Proche de Nicolas Sarkozy, il règne sur l’administration du parti avec autorité.

L’œil vif, la langue brute de décoffrage, l’ex-patron de la police nationale est un ancien compagnon de route de Nicolas Sarkozy. Fils unique d’un avocat d’affaires réputé, il a vécu son enfance dans un hôtel particulier rue Fortuny, proche du métro Malesherbes, à deux pas du domicile des Sarkozy. Mais si leurs mères respectives sont amies, les deux garçons qui ont deux ans d’écart n’ont jamais "joué au bac à sable ou au train électrique" ensemble, selon les dires de Frédéric Péchenard. Ils n’ont tissé des liens très forts que sur le tard, lors de la prise d’otage de la maternelle de Neuilly-sur-Seine, en 1993, quand Nicolas Sarkozy a négocié avec "Human bomb". Frédéric Péchenard était alors le numéro de 2 de l’antigang.

En 1996, il est le patron de la brigade de répression du banditisme (BRB) puis, en 2000, de la criminelle où il gère l'enquête sur la tuerie du conseil municipal de Nanterre (8 élus tués et 19 blessés en mars 2002). Son seul gros accroc dans une carrière irréprochable, c’est lorsque le tueur se suicide en se défenestrant du quatrième étage des bureaux des enquêteurs du 36 Quai des Orfèvres… Il a fait front en mettant sa tête en jeu.

Frédéric Péchenard a été de tous les secrets de la galaxie Sarkozy

Arrivé à Beauvau, le nouveau ministre de l’Intérieur, Nicolas Sarkozy, en fait l’un de ses hommes de confiance. Et en 2007, le locataire de l’Elysée le nomme directeur de la police nationale. Frédéric Péchenard a été de tous les secrets de la galaxie Sarkozy, c’est lui qui a ordonné les enquêtes sur les rumeurs touchant le couple présidentiel et sur l'origine des PV impliquant Eric Woerth, dans l'affaire Bettencourt, publiés dans Le Monde. Mais malin et très procédurier, il n’a jamais été inquiété par la justice. A l’inverse d’un Claude Guéant, par exemple.

En 2012, lorsque François Hollande gagne la présidentielle, il est débarqué et muté à la circulation, comme délégué interministériel à la sécurité routière. Un placard. Ce n’est qu’à l’occasion des municipales de mars 2014, poussé par Nicolas Sarkozy, que l’ancien grand flic change radicalement de vie et se porte candidat aux côtés de Nathalie Kosciusko-Morizet. Il s’occupe des questions de sécurité, fait le job sur les marchés parisiens et n’hésite pas à en faire des tonnes en comparant Paris au Bronx. Au final, Il est élu conseiller de Paris dans le 17e arrondissement.

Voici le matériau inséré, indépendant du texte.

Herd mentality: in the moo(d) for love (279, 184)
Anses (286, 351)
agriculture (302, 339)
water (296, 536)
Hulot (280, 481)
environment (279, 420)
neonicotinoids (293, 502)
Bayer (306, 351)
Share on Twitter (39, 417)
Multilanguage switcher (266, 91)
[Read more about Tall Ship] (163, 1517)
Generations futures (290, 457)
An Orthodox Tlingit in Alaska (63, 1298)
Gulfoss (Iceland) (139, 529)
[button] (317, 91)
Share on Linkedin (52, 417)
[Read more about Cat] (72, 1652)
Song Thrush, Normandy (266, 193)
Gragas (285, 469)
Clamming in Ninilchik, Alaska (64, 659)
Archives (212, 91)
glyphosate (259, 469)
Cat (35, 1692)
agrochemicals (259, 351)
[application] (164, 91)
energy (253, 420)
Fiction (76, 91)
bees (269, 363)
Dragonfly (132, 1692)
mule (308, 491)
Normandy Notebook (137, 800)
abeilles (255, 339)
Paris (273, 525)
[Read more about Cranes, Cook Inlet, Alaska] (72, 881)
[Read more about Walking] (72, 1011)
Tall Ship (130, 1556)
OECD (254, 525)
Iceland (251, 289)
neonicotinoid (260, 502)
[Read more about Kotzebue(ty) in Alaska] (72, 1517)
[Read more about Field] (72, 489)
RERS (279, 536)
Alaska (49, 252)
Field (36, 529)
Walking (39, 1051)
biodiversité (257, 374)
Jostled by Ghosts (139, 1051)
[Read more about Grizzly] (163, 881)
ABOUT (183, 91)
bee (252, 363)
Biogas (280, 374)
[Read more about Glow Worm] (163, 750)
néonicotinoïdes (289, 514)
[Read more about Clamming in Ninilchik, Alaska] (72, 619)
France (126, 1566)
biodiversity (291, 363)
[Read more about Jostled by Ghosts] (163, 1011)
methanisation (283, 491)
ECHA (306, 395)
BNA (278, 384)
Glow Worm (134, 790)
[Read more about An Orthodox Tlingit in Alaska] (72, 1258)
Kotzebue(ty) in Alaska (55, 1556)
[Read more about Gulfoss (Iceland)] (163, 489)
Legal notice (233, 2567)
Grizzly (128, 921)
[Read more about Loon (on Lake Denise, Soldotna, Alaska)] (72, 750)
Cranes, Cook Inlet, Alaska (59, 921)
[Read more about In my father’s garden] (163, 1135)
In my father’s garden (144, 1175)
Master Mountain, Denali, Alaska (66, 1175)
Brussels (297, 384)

Un futur ministre de l'Intérieur ?

Et quand Nicolas Sarkozy décide de conquérir la présidence de l’UMP, il l’engage, tout naturellement, comme directeur de sa campagne. Ses qualités d’organisation et son autoritarisme ont permis de déminer bien des terrains conflictuels. Aujourd’hui, à 57 ans, l’homme est devenu directeur général de l’UMP. Un poste clé pour gérer la totalité de l’administration du parti.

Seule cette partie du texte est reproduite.